Copy every one of the rows below word for word, leaving out the pictures.

*-*-*

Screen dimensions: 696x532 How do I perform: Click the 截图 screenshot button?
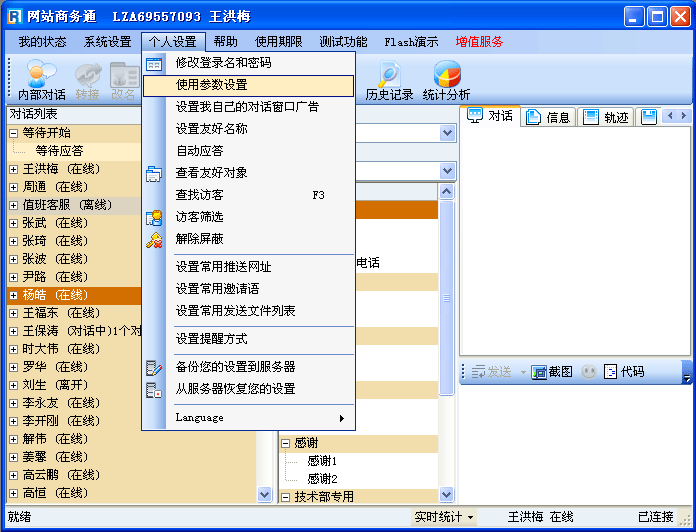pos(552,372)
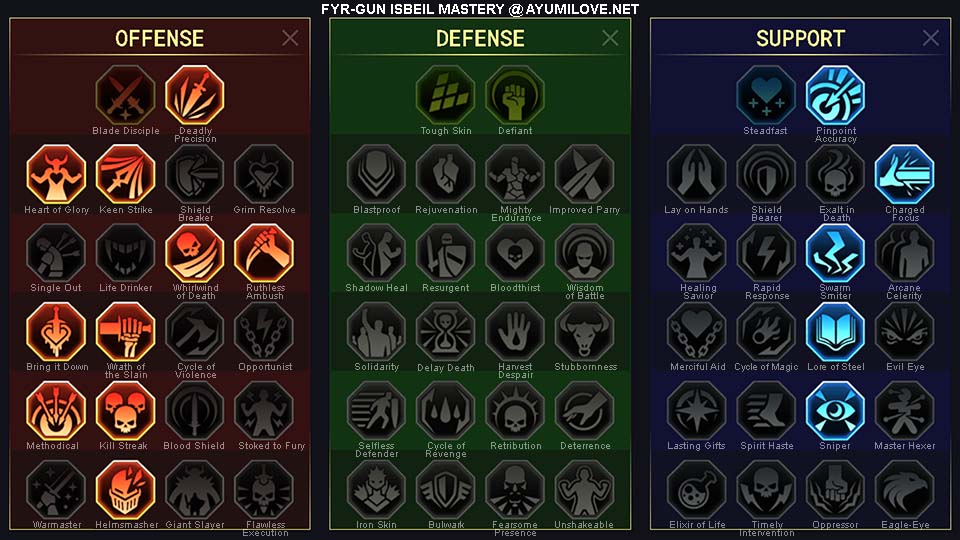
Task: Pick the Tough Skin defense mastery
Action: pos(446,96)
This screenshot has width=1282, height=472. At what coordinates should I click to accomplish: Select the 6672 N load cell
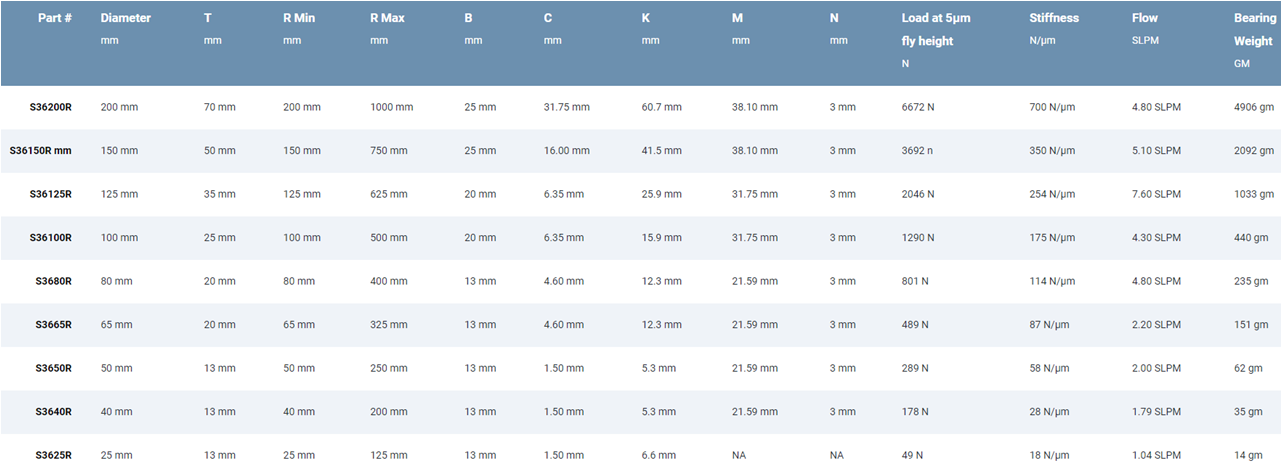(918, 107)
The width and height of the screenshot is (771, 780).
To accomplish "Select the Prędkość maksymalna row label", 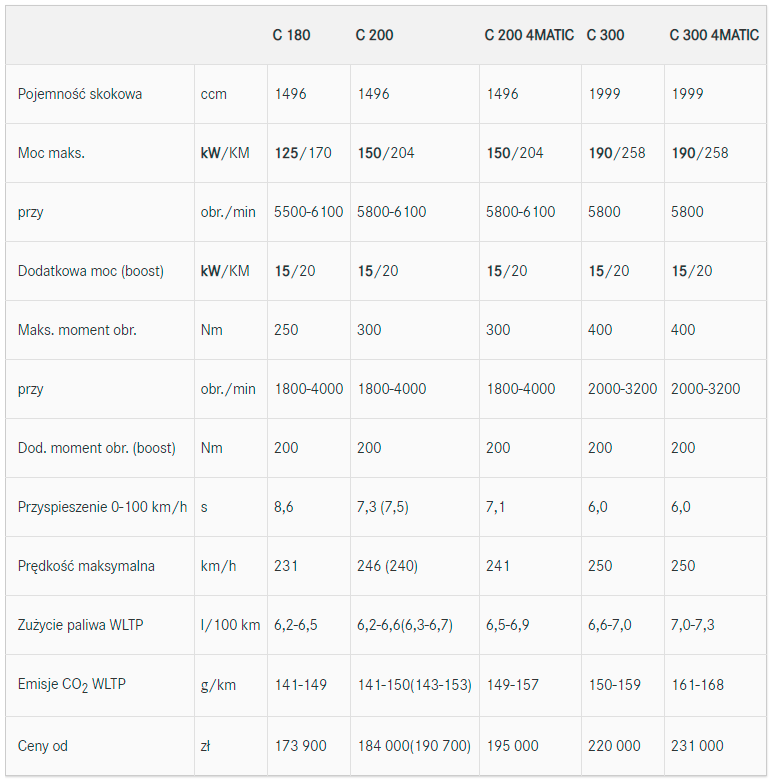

*-*-*

■ RESPONSE FOR THIS EXERCISE:
Screen dimensions: 696x532 How do I perform: Click the 截图 screenshot button?
pos(552,372)
Task: Pick the Tough Skin defense mastery
Action: pos(446,96)
This screenshot has width=1282, height=472. At what coordinates should I click to accomplish: Select the 6672 N load cell
(918, 107)
The width and height of the screenshot is (771, 780).
To accomplish "Select the Prędkość maksymalna row label", 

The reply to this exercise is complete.